“For Whom the Snob Trolls”
“Grammar snobs are a distinct breed from their gentle cousins: word nerds and grammar geeks. The difference is bloodlust.”
“Amateur grammar snobs are a lot like amateur gynecologists--they're everywhere, they're all to eager to offer their services, and they're anything but gentle.”
“If Readers have prejudices, that's the writing world we live in. We must decide how to navigate it. We can't please all the Readers all the time and we shouldn't try. but we don't get to create our Readers in our own image, either. We don't get to tell them what to value or enjoy. We can write in a way true to our own voice and our own ideas of beauty and substance, and we can hope that some readers appreciate it. But, even when we aim to serve the narrowest cross section of Readers, we're still working for the Readers we have. We should be grateful that we have them.”

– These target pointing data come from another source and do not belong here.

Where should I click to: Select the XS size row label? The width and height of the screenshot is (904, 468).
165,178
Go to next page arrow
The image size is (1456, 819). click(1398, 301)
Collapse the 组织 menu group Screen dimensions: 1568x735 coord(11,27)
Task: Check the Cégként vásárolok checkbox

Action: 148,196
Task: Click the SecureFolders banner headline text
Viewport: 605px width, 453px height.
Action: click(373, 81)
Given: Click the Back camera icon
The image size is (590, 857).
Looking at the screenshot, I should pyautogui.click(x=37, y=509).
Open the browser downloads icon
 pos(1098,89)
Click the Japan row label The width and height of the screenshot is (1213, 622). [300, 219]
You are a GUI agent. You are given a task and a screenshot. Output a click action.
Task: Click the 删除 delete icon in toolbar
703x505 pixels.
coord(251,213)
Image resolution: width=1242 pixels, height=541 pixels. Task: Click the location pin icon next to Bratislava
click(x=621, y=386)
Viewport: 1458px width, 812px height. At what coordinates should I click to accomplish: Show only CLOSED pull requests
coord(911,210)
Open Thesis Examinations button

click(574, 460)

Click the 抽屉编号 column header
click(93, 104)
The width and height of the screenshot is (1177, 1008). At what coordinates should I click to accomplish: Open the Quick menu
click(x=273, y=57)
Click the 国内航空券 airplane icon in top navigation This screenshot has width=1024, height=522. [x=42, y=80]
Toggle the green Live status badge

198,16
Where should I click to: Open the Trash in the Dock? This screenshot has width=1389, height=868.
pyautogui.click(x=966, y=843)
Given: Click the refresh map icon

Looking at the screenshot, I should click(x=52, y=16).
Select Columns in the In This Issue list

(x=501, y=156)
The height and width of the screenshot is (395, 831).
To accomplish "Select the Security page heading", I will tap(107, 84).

“If you want to master the art of the sentence, you must first accept a somewhat unpleasant truth--something a lot of writers would rather deny: The Reader is king. You are his servant. You serve the Reader information. You serve the Reader entertainment. You serve the Reader details of your company's recent merger or details of your experiences in drug rehab. In each case, as a writer you're working for the man (or the woman). Only by knowing your place can you do your job well.”
“Is that a dangler in your memo or are you just glad to see me?”
“I hope that, by this point, you're feeling a little less intimidated by the meanies, because I've got some bad news: Meanies come in many forms, not just human. They can be not only animal, but also mineral. In rare cases, they can even be vegetable, but we can talk about William F. Buckley some other time.”